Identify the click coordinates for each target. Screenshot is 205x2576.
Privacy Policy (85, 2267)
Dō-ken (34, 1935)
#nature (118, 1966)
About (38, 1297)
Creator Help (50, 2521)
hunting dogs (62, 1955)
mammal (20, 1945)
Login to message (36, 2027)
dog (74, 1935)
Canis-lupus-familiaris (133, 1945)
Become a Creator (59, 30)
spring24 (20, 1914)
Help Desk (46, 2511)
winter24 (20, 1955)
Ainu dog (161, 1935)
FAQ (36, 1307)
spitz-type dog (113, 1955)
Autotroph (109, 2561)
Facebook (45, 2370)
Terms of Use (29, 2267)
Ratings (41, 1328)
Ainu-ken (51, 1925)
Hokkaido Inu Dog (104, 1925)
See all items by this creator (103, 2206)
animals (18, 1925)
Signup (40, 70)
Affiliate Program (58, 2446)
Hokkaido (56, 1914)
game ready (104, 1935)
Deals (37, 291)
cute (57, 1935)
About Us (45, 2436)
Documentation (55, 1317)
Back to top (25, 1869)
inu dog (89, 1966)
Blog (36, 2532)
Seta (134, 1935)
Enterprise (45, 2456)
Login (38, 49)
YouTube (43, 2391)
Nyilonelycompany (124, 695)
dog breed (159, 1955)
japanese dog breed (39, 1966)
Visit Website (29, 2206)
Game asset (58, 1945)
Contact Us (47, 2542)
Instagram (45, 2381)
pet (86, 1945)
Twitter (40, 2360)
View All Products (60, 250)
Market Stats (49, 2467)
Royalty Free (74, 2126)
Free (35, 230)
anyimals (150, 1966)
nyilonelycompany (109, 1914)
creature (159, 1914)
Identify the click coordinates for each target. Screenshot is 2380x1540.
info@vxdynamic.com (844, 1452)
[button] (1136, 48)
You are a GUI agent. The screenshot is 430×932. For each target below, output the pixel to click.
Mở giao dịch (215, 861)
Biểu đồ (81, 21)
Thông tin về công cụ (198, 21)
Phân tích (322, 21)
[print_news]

══════

* **Assignment**:
Given the data above, which lines hold the string "target"? Return them.

* **The completed task**:
Identify the click coordinates for each target. Screenshot is 205x2576.
Identify the click coordinates for each target. Screenshot is 2380x1540.
You are a GUI agent. The screenshot is 430×932. For each target below, output the pixel to click.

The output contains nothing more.